Mientras, en el sector empresarial, a trabajar que es lo nuestro, ya que somos los que tiramos realmente de la economía en general, ya que, no nos olvidemos, que quienes crean empleo somos los empresarios y no los políticos profesionales, los cuales los únicos empleos que crean son los suyos propios, pero eso sí, bien pero bien remunerados y con todos los privilegios habidos y por haber, no vaya ser que se nos estresen mucho nuestras señorías por falta de riego monetario y les dé por hacer algo más que selfiess y subirnos los impuestos. Por esto mismo y porque los empresarios somos los que tenemos que forjar una recuperación sólida y estable debemos empujar la rueda del consumo y de la productividad. Y claro que deben subir los salarios, en concreto los más bajos, por ello apoyo la sugerencia de que los salarios suban entre el 1% y el 2,5%, del cual un medio punto debería estar vinculado a patrones de productividad. Y recordando que actualmente, los incrementos medios pactados por convenio llegan a un incremento del 1,27% hasta junio.

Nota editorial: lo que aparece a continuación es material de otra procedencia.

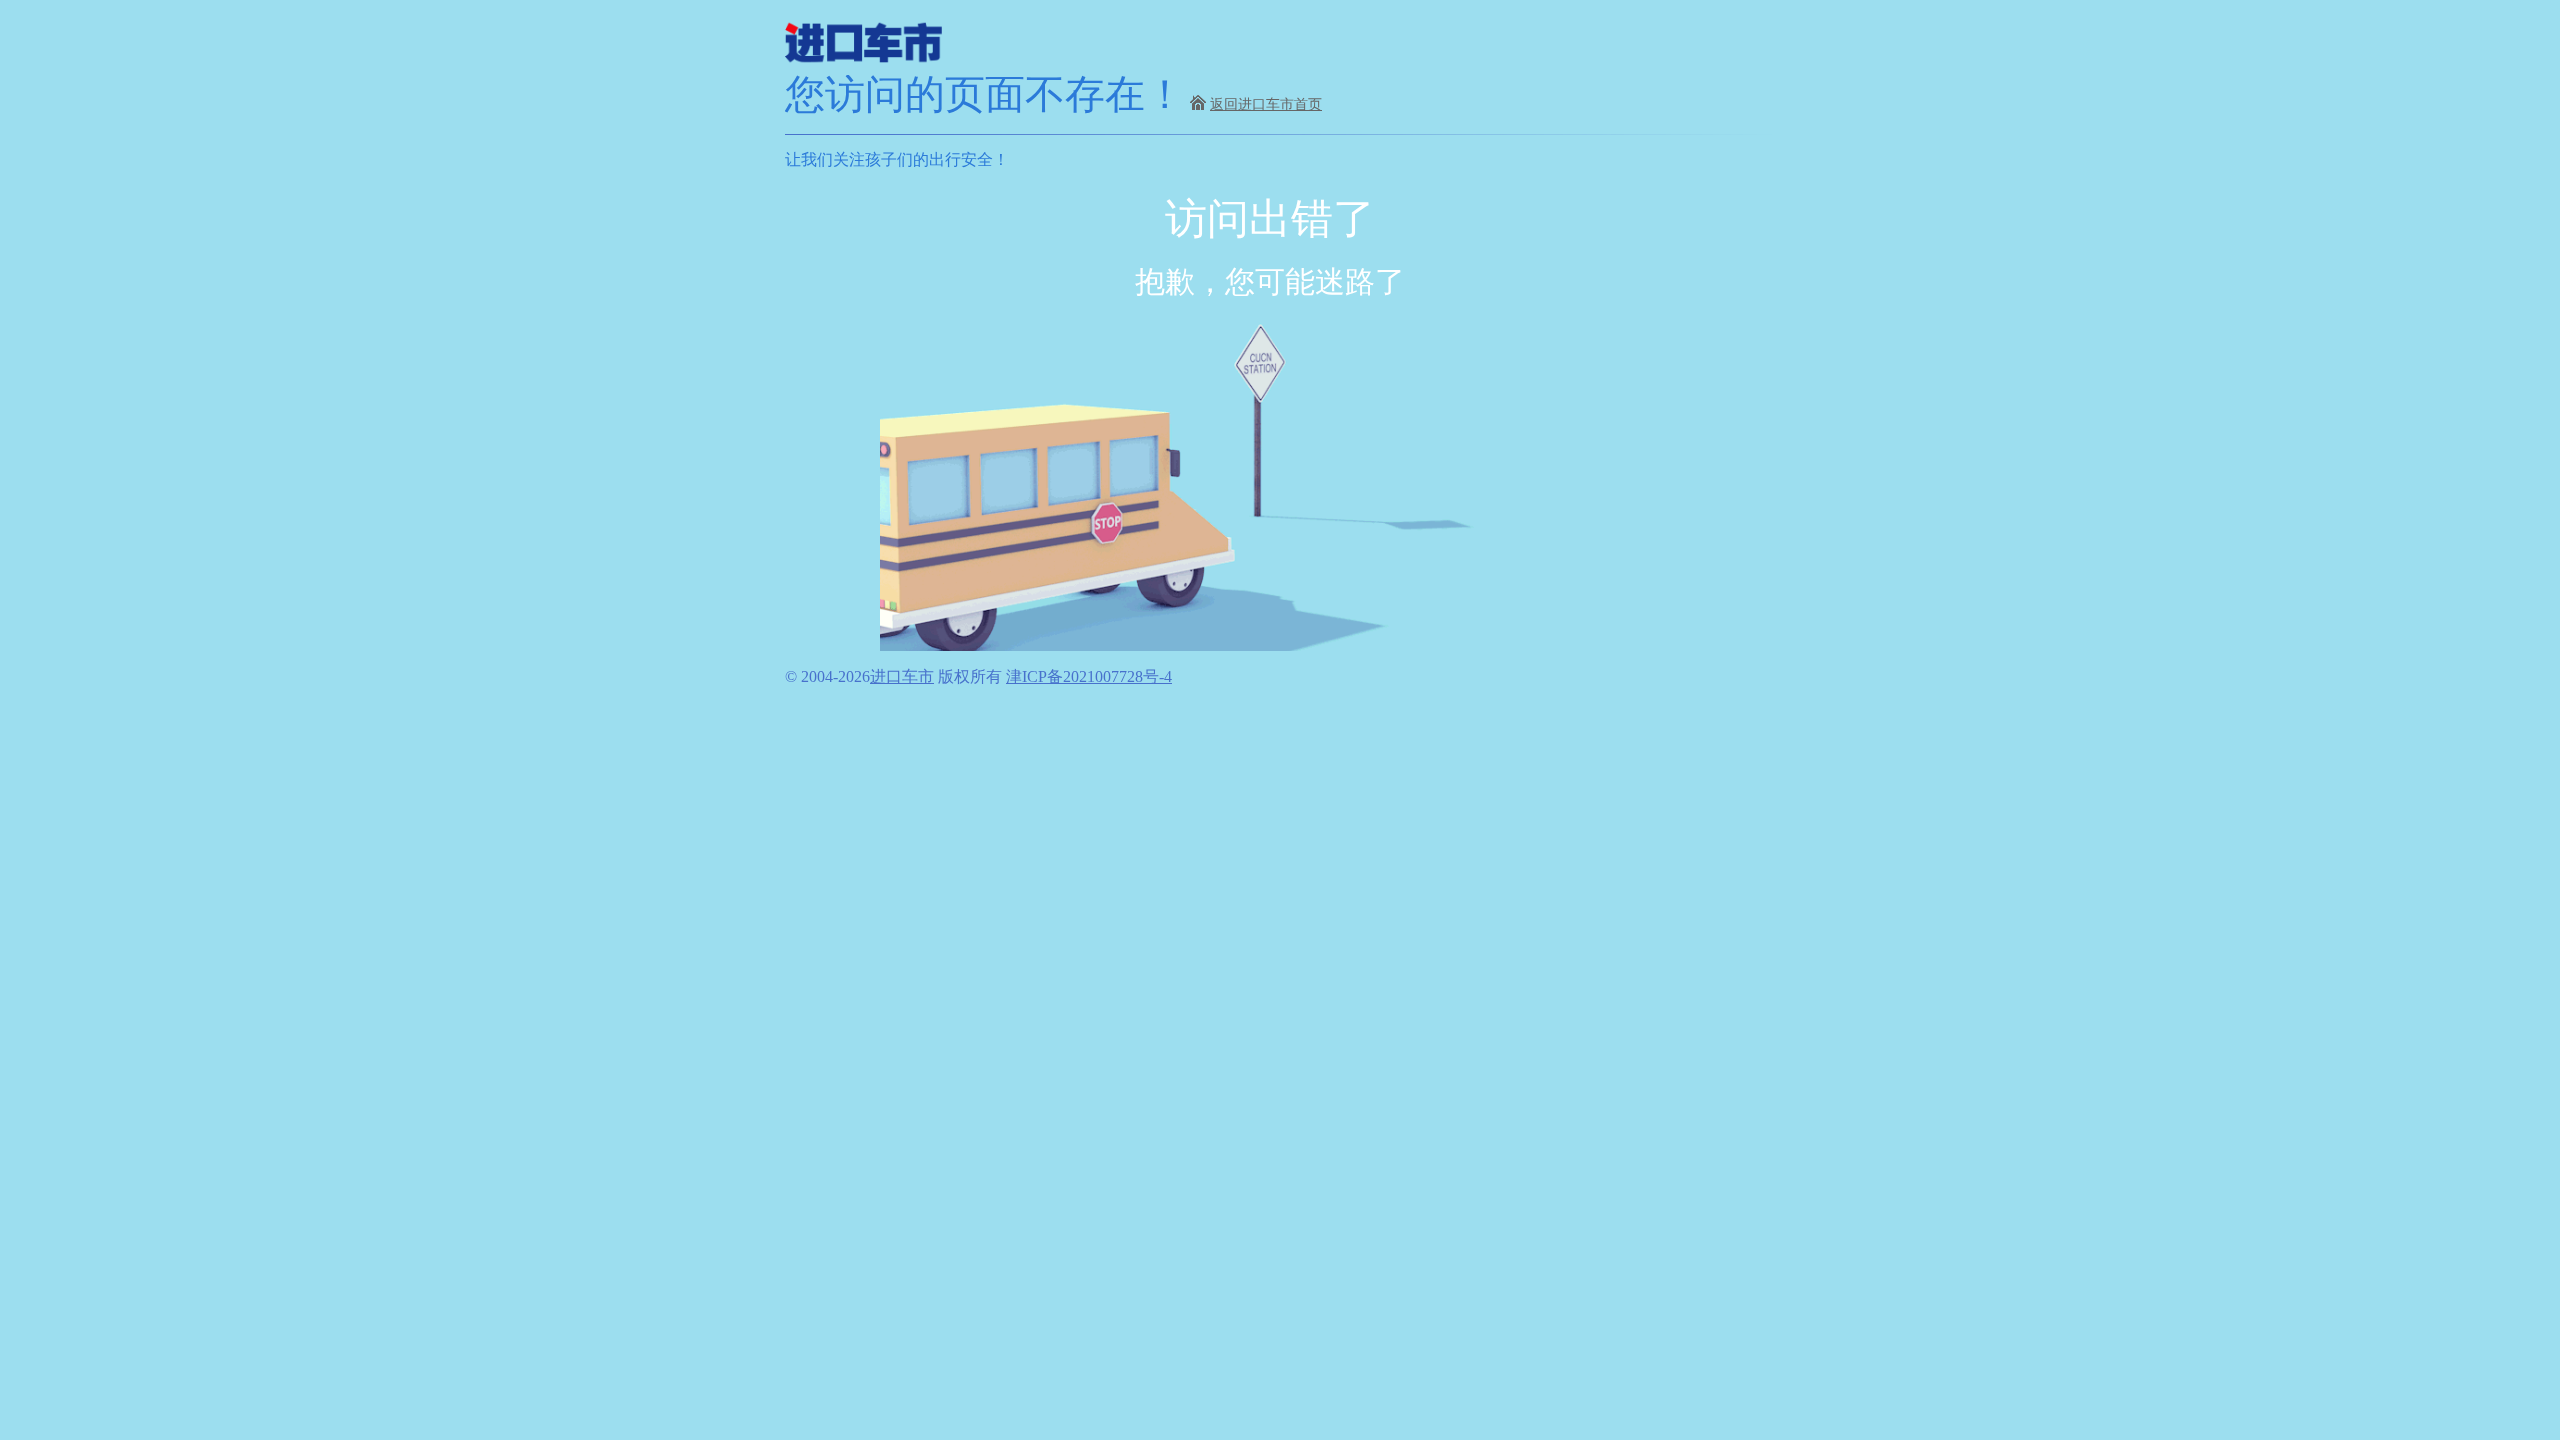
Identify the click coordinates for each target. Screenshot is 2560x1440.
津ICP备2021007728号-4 (1089, 676)
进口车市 (902, 676)
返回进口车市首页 (1266, 104)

Pero volviendo al: no lo sé, lo desconozco, no me consta. Pues como que me gustaría que alguno de nuestros estresados representantes públicos, diesen explicaciones sobre la quiebra de Isolux, que están todos muy calladitos y mirando al cielo para ver si descampa rápido. Ya que en el caso de T-Solar, la fábrica de paneles solares que iba a convertir a Ourense en un referente de la rama industrial del sector, acabó con la fábrica cerrada y 170 trabajadores despedidos.


Pero para el desarrollo de la planta, el Igape aportó inicialmente una subvención de 5,8 millones, mientras que otros ocho millones fueron inyectados a través de préstamos participativos de Xesgalicia. El Ministerio de Economía y el ICO destinaron otros 12 millones al proyecto, que contaba con un aval del Igape por diez millones más. En resumen, ¿para qué sirven los organismos reguladores y supervisores? Ya está bien de tanto cachondeo económico con el dinero de los impuestos de todos. Parece que ya no les llegaba con expropiar un tojal por más de diez millones de euros, llamado Val da Rabeda para destinarlo a jardín botánico de xestas y tojos. La desidia, ineficiencia e incompetencia únicamente no se penaliza en los no lo sé, no me consta, lo desconozco,el grupo es aún más amplio ,por desgracia . ¿Y aún alguien se extraña de que la preocupación por los problemas generados por la clase política cotice al alza en todas las comparativas intermensuales del CIS?